Your answer is one number: the count of lines below that hold the word "computer".

------ Records to process

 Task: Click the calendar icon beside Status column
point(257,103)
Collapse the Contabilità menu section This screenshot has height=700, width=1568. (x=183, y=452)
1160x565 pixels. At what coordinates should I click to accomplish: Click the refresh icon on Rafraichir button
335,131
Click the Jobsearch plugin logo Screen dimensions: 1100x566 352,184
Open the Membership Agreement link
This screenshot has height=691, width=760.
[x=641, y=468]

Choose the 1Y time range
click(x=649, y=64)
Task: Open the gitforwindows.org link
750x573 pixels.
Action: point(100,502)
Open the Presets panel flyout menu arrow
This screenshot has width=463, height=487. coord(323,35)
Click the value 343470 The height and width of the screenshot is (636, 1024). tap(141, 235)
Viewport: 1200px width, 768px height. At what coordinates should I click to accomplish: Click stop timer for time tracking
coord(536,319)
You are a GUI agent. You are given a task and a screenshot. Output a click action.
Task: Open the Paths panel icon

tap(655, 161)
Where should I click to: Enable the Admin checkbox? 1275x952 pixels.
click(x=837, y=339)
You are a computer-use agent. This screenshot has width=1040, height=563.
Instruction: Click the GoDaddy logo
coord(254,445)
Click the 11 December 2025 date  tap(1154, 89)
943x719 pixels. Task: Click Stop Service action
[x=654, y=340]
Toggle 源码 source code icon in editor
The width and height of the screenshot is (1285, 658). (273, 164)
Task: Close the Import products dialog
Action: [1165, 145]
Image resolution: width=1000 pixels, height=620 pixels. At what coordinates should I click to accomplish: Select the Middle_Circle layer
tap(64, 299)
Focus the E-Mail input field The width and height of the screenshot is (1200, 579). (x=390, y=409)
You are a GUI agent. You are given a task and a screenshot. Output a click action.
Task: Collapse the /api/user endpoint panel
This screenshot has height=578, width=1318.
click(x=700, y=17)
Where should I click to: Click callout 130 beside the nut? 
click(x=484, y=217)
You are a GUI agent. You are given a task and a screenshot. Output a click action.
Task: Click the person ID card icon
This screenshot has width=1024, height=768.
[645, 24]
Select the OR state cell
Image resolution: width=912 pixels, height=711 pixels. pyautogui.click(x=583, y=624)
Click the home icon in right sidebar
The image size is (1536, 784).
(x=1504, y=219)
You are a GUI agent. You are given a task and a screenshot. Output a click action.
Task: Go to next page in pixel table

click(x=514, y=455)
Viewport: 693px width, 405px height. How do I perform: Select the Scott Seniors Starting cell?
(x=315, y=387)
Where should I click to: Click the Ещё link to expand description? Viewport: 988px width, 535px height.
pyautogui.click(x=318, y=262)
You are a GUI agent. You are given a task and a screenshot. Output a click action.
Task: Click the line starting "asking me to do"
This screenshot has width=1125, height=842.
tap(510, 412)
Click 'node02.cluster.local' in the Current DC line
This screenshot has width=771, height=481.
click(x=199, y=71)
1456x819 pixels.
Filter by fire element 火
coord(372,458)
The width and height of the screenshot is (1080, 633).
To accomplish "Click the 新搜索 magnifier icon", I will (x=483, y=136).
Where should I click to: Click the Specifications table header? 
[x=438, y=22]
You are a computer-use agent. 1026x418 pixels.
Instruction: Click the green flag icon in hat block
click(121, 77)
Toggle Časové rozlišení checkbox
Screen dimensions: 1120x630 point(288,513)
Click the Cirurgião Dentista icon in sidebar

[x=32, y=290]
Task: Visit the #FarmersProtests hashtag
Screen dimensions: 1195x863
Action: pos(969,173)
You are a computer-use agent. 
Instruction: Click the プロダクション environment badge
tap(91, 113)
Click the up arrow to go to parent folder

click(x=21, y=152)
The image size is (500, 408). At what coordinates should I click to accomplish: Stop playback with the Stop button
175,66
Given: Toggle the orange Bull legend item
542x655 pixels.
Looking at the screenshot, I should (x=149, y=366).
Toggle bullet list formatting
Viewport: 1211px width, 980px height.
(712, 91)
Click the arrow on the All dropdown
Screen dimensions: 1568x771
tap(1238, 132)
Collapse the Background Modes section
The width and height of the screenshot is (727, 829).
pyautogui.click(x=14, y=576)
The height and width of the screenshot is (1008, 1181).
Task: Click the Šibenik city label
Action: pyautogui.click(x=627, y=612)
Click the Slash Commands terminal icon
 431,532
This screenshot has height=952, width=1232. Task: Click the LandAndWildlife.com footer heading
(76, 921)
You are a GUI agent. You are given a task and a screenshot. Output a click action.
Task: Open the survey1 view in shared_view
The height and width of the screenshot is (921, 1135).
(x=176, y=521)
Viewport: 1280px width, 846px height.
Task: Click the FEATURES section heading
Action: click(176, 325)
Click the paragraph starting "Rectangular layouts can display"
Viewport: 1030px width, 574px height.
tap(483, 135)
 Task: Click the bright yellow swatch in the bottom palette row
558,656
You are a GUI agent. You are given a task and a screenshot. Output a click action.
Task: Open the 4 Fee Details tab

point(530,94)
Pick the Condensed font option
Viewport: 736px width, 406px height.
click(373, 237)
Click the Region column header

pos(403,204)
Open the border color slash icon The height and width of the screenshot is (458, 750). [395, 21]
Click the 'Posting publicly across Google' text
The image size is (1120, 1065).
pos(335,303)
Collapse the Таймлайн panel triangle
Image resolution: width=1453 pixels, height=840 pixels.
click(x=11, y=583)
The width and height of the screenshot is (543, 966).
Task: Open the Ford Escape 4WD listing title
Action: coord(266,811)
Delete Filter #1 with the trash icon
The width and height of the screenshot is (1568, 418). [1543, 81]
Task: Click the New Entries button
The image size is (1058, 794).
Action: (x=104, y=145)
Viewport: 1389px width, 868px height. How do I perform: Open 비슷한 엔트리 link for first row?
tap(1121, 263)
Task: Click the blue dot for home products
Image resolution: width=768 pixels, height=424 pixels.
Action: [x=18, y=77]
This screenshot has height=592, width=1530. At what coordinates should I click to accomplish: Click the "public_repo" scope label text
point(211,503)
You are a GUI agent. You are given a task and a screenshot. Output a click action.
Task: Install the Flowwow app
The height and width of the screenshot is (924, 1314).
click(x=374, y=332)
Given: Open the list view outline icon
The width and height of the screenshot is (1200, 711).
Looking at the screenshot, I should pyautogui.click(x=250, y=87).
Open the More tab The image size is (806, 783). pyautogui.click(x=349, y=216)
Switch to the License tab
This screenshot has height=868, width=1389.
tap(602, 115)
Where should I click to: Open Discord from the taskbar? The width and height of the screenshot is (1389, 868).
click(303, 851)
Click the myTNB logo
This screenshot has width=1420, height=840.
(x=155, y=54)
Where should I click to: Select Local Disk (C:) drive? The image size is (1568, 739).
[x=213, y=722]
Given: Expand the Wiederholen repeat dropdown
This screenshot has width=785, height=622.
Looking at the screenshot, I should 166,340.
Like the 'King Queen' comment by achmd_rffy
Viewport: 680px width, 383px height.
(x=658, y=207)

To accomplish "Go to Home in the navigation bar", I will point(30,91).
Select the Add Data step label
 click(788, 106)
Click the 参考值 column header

------------

**Task answer:**
3